To maximise light in the middle bit, google "glass side return extension" as a possibility for the bit of outside space the left of the current kitchen (to come off the current dining room and all up that gap outside).
stuntbubbles · 02/02/2022 06:55

@DiggerDiggerDigger

Wow, thank you very much for the replies and doodles! To answer questions, kids are very young (4 and under), basement is just about head height but probably needs a bit more depth to be viable. Loft conversion impossible anyway. We;d want underfloor heating throughout anyway, which should knock out the rad/heating issue.

Budget: quite large as the house is under budget because it;s so unlovely at the mo.

@BernadetteRostankowskiWolowitz I really like your suggested layout as long as we somehow can get the light into the middle bit.

I always feel like utility rooms ought to be where the bedrooms are, no? Since that's where you generate most of the dirty clothes, and where cupboards for clean clothes are. But it's not workable if we need four bedrooms upstairs.

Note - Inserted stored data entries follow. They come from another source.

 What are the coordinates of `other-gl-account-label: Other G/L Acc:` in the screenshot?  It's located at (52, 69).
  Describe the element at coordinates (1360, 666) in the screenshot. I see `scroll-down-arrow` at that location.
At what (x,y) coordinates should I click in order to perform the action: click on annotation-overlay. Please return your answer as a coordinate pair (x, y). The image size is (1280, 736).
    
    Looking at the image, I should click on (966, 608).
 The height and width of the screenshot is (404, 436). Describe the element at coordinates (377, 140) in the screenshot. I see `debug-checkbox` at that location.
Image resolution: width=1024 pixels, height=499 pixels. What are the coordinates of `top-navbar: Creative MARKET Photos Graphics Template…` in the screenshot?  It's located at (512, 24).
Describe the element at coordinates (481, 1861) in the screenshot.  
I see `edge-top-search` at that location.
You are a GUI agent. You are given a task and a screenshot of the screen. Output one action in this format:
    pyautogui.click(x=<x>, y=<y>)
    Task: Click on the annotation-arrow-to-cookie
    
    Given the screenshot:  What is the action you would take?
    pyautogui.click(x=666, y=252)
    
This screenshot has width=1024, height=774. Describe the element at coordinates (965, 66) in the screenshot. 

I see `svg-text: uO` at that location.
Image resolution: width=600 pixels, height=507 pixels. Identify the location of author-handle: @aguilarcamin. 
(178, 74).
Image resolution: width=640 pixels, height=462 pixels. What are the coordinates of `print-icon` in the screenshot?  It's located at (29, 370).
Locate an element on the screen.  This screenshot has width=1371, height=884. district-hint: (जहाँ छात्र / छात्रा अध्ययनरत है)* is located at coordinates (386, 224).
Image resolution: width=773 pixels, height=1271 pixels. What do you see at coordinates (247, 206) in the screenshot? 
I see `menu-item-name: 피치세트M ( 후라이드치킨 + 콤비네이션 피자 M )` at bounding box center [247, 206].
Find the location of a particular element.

I know very few people with upstairs utilities and standard floor plans for most of UK housing is to have the utility downstairs: it’s much easier to carry dirty but dry bed linen and clothes downstairs from the bedrooms than it is to carry wet washing downstairs from an upstairs utility to hang it out! You need the utility close to the outside for hanging out; plus for all the other utility stuff – mud room, cleaning bike wheels where small children have unerringly aimed for the dog poo, cleaning gardening things, etc. Place to store boot polish and lightbulbs and household crap, etc etc. A utility is inherently a “dirty” room that makes more sense downstairs with outside access than it does upstairs.
Heronwatcher · 02/02/2022 08:10

I’d definitely keep the hallway, if you have the whole front open plan and open to the stairs it will be freezing all the time and the building regs will be a nightmare- as others have said you will probably have to replace all the upstairs doors to fire doors and you may not be able to do a loft conversion. As others have suggested up thread I would keep a separate lounge at the front and then open up the back rooms to make a kitchen/ living space, with a utility and loo either at the rear of the second reception room or where the old kitchen is. If you put the utility/ loo at the back of the second reception you could include the front part in the front reception (as an office/ music space) with a large doorway to it, and then turn the old kitchen into a snug/ playroom area (semi open plan).